Mrudala Gopalkrishna, ASU

Title: External Calibrator for Hydrogen Observatories (ECHO)
Several low-frequency radio arrays with a large number of low-cost dipoles are being developed to probe the early universe through observations of the 21cm spin-flip transition of hydrogen. Telescopes in his regime include the LWA, MWA, LOFAR and HERA. The accuracy of their primary beams has been found to be a key limiting factor in mitigating confusion with foregrounds which are 10,000 times brighter than the cosmological signal. Current radio array models assume ideal radiation patterns however, due to manufacturing defects and installment tolerances, no two dipoles are completely alike. These as-built variations limit the precision to which foreground sources can be subtracted from the measured sky spectra.

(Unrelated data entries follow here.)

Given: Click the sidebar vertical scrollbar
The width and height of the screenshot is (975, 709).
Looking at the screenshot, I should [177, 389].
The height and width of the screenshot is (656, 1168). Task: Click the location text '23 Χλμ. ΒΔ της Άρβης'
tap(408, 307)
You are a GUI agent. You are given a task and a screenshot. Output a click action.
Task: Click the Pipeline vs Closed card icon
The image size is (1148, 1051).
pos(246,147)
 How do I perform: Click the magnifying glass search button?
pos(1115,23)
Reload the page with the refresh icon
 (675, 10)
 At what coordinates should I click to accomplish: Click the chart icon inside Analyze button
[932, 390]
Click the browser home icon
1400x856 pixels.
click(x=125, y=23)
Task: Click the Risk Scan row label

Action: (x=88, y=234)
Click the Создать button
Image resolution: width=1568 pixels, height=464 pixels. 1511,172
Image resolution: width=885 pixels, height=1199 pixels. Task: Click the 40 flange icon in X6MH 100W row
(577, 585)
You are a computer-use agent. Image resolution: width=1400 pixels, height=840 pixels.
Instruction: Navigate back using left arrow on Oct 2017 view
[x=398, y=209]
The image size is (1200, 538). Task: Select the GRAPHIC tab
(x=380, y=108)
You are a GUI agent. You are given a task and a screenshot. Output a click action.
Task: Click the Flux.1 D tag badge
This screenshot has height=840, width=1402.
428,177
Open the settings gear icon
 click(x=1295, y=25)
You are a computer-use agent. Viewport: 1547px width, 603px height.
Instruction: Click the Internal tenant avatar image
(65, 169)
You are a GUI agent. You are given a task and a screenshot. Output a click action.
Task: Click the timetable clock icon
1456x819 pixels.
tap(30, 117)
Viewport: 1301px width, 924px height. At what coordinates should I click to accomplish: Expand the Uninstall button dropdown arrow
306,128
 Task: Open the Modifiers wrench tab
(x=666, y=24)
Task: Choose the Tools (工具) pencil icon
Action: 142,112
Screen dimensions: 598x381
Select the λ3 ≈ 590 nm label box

Traditional beam mapping methods like the use of electromagnetic models, astronomical sources, anechoic chambers and satellites have been employed to good effect but have fundamental limitations. A promising alternative is the use of drone-based calibrators. I will be talking about our progress toward development of a drone mounted calibrator which specifically addresses the 21cm instrument needs, results from integration with an operating LWA array and also note challenges of drone-based calibration in this low-frequency regime.


FLASH Talks are scientific talks for the staff at NOIRLab and the University of Arizona's Steward Observatory.